13. Al a cart cable (paying for only the cable channels you want on an individual basis) will gain a lot of steam this year with a bill being passed forcing cable companies to offer it to consumers.
14. Transformers The Movie will make the most money at the box office this year fueled by both nostalgic people in their 20s and 30s and the newer transformer fan base of kids ages 3-12.
15. Tom Menino will insist that both the new 1000 foot sky scraper near Winthrop Square and the City Hall in South Boston are built with a giant bronze statue of Menino at the top of both buildings.
16. The new Charlie Card system will actually work pretty well after a month of initial confusion and commuter crises.
17. Bush will increase troop levels in Iraq as Democrats will act like a bunch of pussies and refuse to push to bring the troops home. Little will change in Iraq which will continue to be in a state of low grade civil war. With the void of leadership in Washington, a surprise independent candidate will announce a run for president at the end of 07. That candidate will be Colin Powell.
18. The Boston Bruins will actually win a playoff round; maybe even two.
19. Saigon will be the rapper who finally brings NYC hip hop back commercially and critically.
20. Dominic Hasek will be investigated for using performance enhancing drugs. The dude is like 50 and still the has the best G.A.A. average in the NHL. In addition, it will be discovered that there is mass steroid use among NFL referees. Half of those guys look like wrestlers in the WWF and they nearly all wear shirts 2 sizes to small which makes me have other suspicions about some of them.
21. Every Single Rap CD in released in 2007 will have at least one reference to the T.V. show The Wire.
22. Some stupid team in the NFL (most likely the Raiders or Redskins) is going to see that Asante Samuel had 10 interceptions this year and give him an exorbitant contract in the off-season.
23. Martin Scorsese will win his first Best Director Oscar for The Departed.
24. In the end of the 05 season, Flutie got to kick a drop kick field goal. In the end of the 06 season, Testaverde got to throw a touch down for the 20th straight year. At the end of the 07 season, Bill Belichick will call up a retired Drew Bledsoe and have him start the last game of the season for the Patriots.
25. Ford will declare bankruptcy.
26. Tom Brady will start dating Jessica Biel.

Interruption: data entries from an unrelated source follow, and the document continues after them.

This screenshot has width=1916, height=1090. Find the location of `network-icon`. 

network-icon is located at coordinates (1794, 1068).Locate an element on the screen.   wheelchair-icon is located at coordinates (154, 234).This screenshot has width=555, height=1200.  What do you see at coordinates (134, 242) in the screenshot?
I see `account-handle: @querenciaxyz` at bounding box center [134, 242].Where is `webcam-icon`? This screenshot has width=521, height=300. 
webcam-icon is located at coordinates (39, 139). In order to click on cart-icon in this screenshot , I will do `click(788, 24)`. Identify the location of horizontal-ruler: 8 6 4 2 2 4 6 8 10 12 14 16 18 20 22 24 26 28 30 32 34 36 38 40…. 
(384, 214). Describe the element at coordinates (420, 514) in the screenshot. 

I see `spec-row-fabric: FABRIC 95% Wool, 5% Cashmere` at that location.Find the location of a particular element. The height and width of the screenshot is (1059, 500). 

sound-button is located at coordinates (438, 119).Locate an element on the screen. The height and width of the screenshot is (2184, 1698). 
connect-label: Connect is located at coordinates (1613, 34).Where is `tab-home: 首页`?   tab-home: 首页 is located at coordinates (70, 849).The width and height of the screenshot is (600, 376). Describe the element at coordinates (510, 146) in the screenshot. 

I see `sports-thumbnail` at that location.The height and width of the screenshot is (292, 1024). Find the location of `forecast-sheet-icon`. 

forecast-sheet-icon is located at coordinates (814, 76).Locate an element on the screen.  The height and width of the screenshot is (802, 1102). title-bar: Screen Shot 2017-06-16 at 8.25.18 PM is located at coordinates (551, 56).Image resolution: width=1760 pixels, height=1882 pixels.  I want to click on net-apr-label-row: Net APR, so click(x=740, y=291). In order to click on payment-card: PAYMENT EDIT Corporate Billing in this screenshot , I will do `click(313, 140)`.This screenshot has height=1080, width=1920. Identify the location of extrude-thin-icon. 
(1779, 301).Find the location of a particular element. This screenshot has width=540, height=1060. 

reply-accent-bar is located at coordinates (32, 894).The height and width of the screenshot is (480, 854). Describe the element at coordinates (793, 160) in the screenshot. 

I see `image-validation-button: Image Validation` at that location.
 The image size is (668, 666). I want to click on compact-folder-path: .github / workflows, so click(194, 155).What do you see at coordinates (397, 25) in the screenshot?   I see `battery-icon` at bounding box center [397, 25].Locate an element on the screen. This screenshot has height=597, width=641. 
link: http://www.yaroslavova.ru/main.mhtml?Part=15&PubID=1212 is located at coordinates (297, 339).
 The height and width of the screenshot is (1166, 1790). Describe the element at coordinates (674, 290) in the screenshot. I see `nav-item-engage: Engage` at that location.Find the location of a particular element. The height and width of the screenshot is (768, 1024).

27. During the 07 Baseball season, Manny Ramirez will do the following: Go into left field without his glove, demand a trade, veto a trade and say he does not remember demanding a trade, let his son Manny Jr. play for him in the All-star game, Manny Wife Juliana will post a bulletin on her myspace page criticizing Shonda Schilling’s hair due and a subsequent scandal will ensue (http://www.myspace.com/monterio_ramirez ) Manny will ask a random Japanese reporter if he is Dan Shaughnessy, Manny will repeatedly call JD Drew Trot, He will hit 38 home runs, have 134 RBI, bat .320, and have a OBP of .433.